BOULDER, CO - January 22, 2002 - Exabyte Corporation (NASDAQ: EXBT) today reported revenue for the fourth quarter of 2001 of $35.7 million, compared to $60.8 million for the fourth quarter of 2000. On a quarter-to-quarter basis, revenues were up from $34.3 million reported for the third quarter of 2001. Net loss for the recent quarter was $8.8 million or $0.32 per share, compared to a net loss of $6.7 million or $0.30 per share for the fourth quarter of 2000. Net loss for the third quarter of 2001 was $3.8 million or $0.17 per share. Company margins were affected by a $2.2 million inventory charge, a significant portion of which relates to Exabyte's transition of manufacturing to offshore locations.

For the year ended December 29, 2001, Exabyte's revenues were $158.4 million compared to the year ended December 30, 2000, of $221.7 million. Net loss for the year ended December 31, 2001, was $35.4 million or $1.47 per share compared to a net loss of $41.3 million or $1.83 per share for the prior year. "On a sequential basis, fourth quarter revenues increased $1.4 million from the third quarter," stated Craig Lamborn, Exabyte's vice president of finance and CFO. "Although anticipated sales from certain federal agencies and other large customers did not close in the fourth quarter, these opportunities remain open and we are confident this business will be realized in 2002."

On November 9, 2001, Exabyte completed its merger with Ecrix Corporation. In the transaction, Exabyte issued 10 million shares of its common stock. At the same time, Exabyte sold 9.65 million shares of its newly issued Series H preferred stock for $9.65 million to certain parties who were investors in Ecrix. As a result of the merger, the company has recorded $10.1 million in goodwill. ...Exabyte profile

Editor's comments:- A 29% year on year revenue decline doesn't sound unusual if you're a PC company like Compaq, but for a tape backup company like Exabyte it's little short of disasterous. Many tape backup companies last year reported double digit growth, and stayed profitable.

Ecrix knew that it was joining a sinking ship when it agreed to merge with Exabyte last year.
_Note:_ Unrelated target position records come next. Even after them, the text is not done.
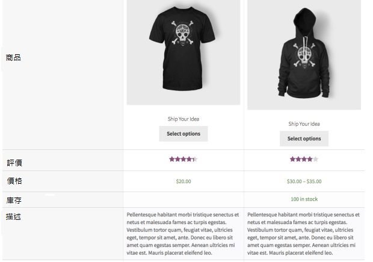The image size is (373, 262).
Task: Click the $20.00 t-shirt price
Action: click(x=183, y=181)
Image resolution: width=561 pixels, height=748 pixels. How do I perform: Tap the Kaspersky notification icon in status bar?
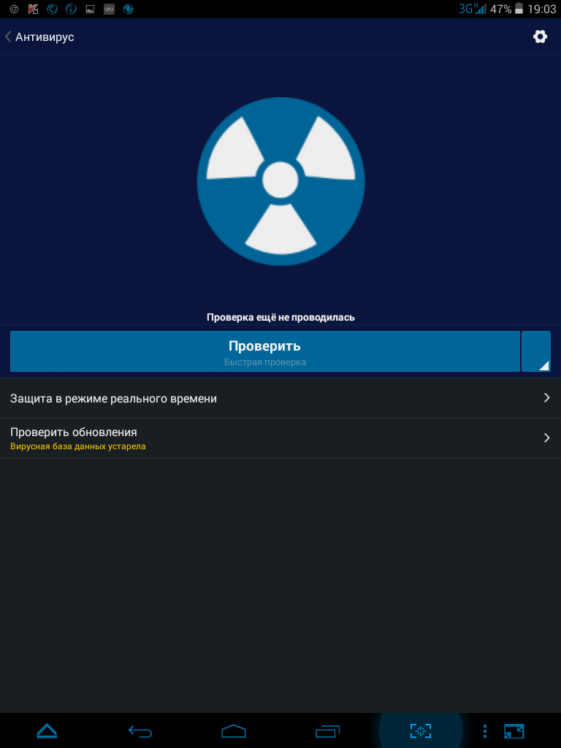pos(33,9)
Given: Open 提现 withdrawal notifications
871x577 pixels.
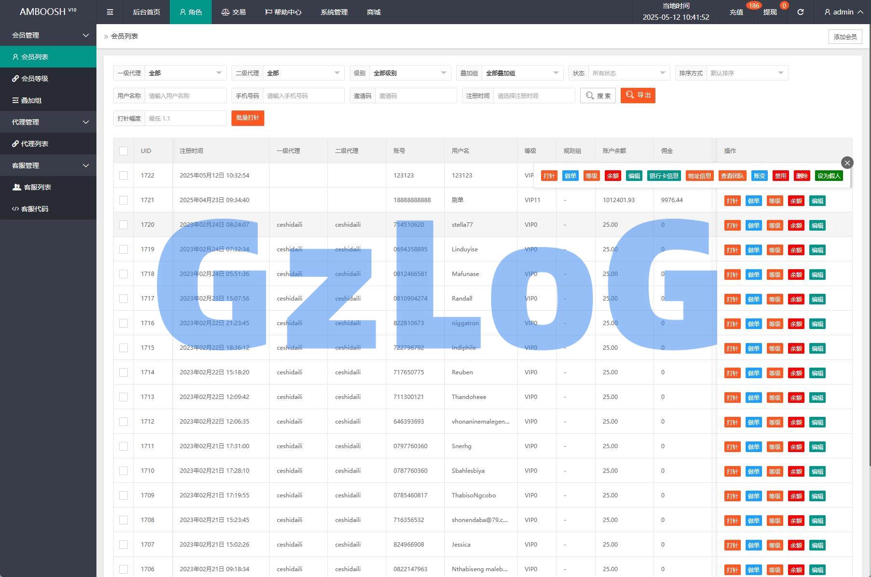Looking at the screenshot, I should coord(770,12).
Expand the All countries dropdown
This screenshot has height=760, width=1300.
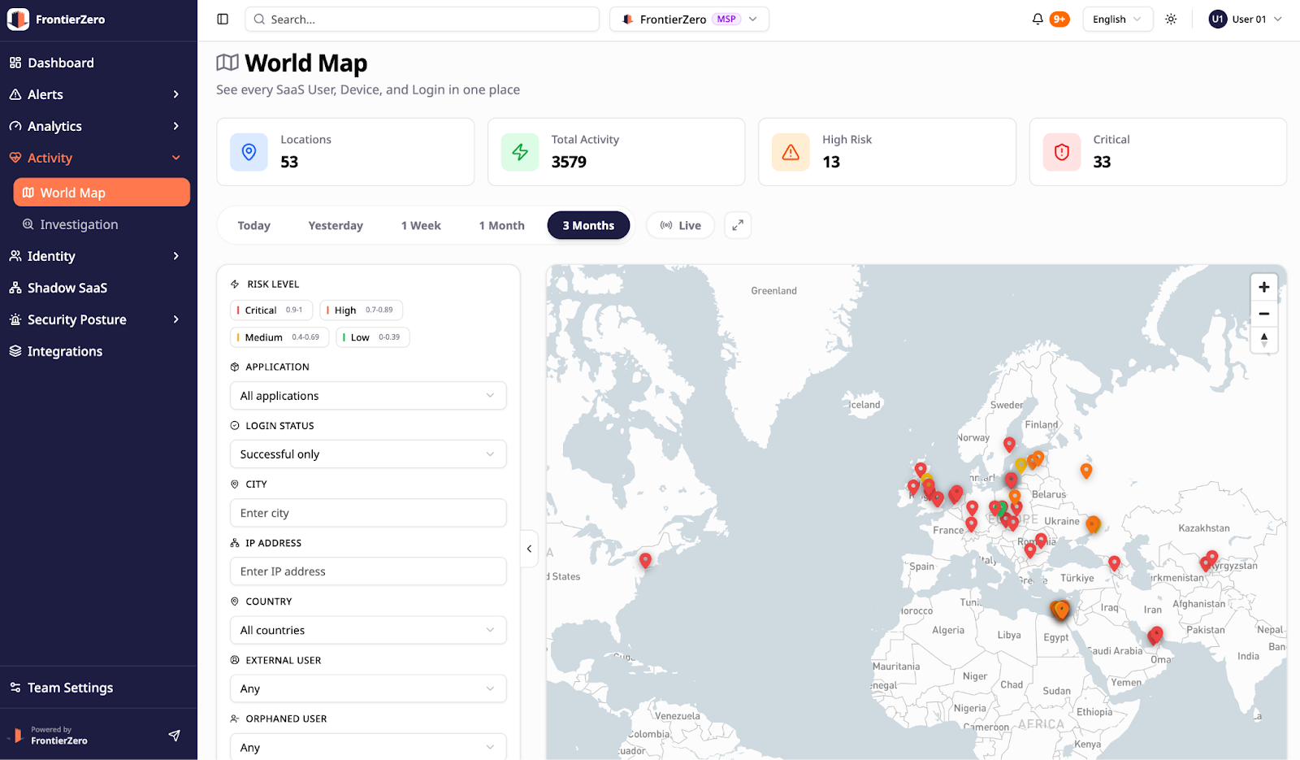pyautogui.click(x=367, y=630)
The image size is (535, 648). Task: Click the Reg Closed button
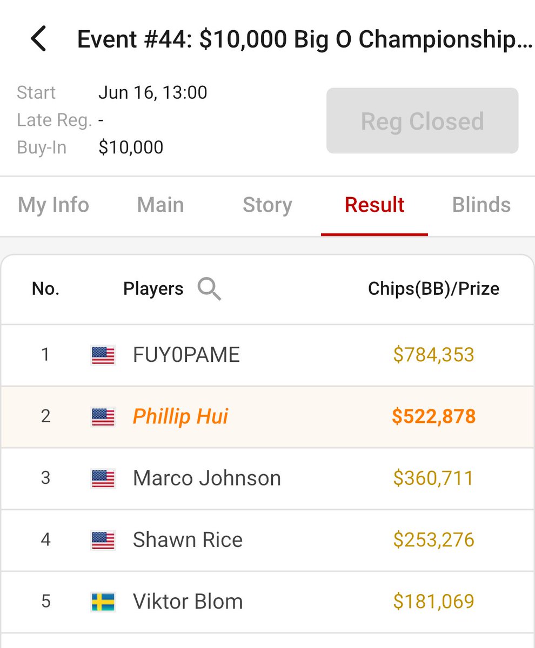[x=423, y=121]
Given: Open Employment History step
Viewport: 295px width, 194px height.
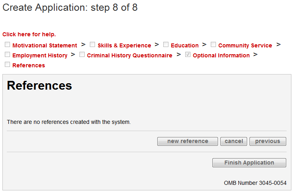Looking at the screenshot, I should pos(40,56).
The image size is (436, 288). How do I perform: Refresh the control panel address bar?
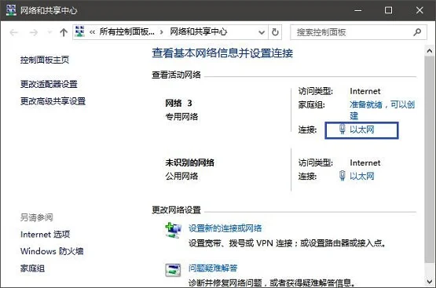[x=275, y=32]
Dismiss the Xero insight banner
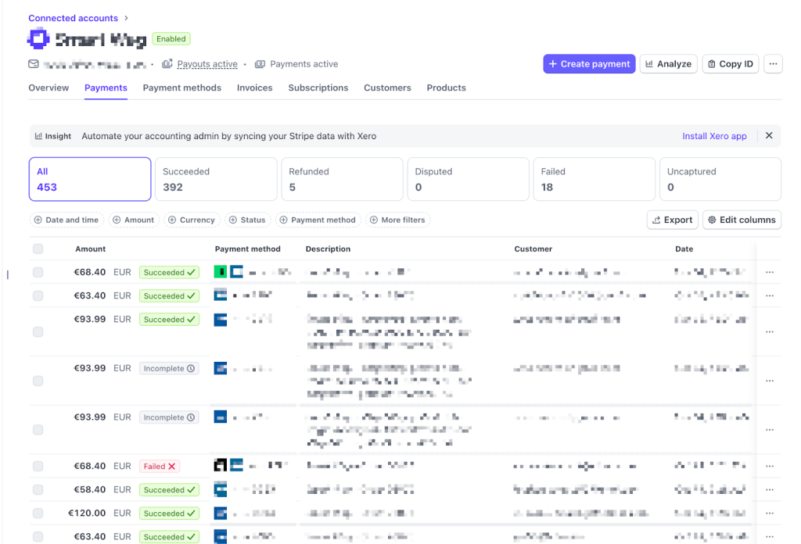Viewport: 801px width, 544px height. [769, 136]
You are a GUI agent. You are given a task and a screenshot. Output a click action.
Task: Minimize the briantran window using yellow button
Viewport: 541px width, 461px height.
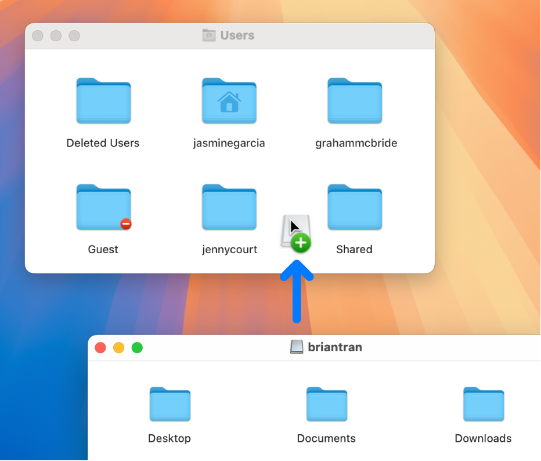tap(118, 348)
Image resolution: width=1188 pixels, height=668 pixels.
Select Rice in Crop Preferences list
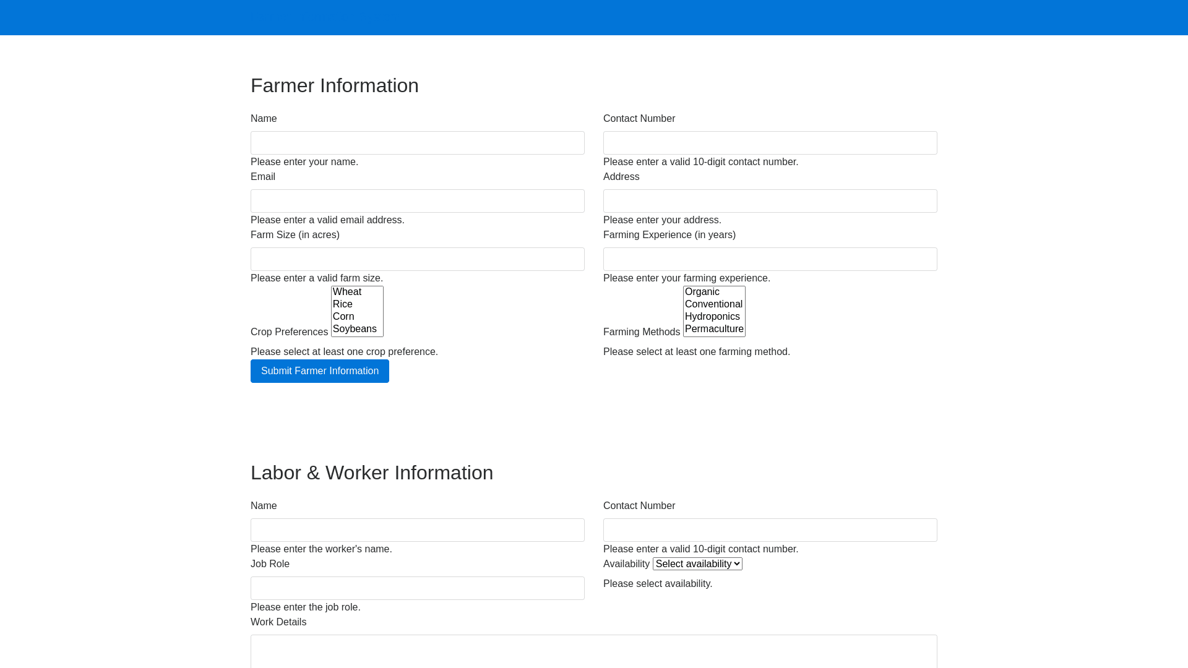click(356, 304)
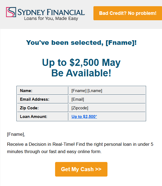Click the '[Zipcode]' table value
The height and width of the screenshot is (186, 162).
pyautogui.click(x=80, y=108)
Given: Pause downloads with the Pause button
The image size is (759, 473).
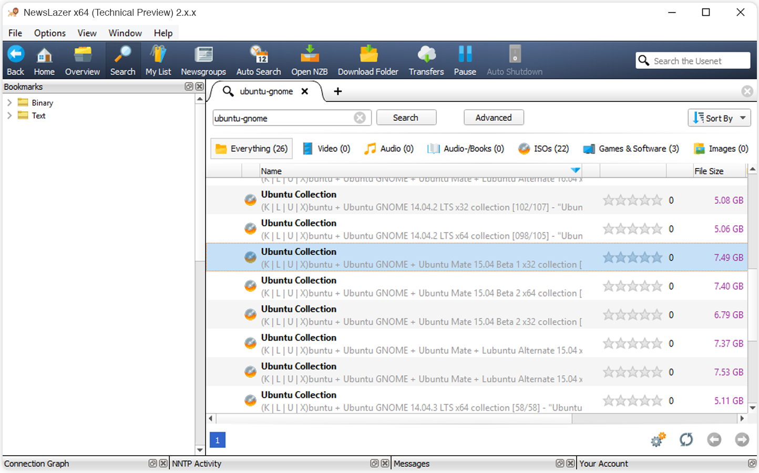Looking at the screenshot, I should click(x=465, y=55).
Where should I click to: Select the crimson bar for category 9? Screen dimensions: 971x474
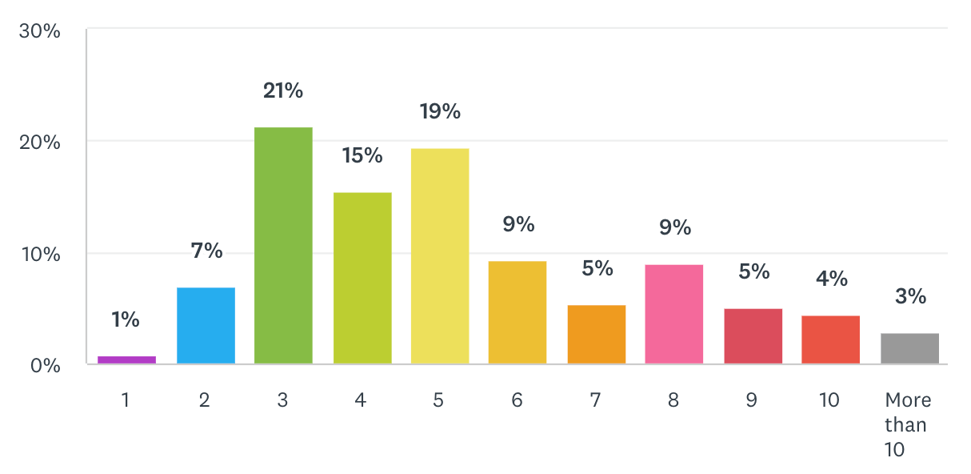(x=753, y=336)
In a related announcement today Exabyte said that William L. Marriner has resigned as Chairman, President and CEO. Juan A. Rodriguez, Exabyte's co-founder and Chief Technologist, will serve as President and CEO while an executive search is conducted for the President and CEO position. If the Ecrix technology and management culture prevails, they may be able to turn Exabyte around, which was one of the aims of the merger. But these results show that the company performance gap between Exabyte and its rivals will be hard to make up.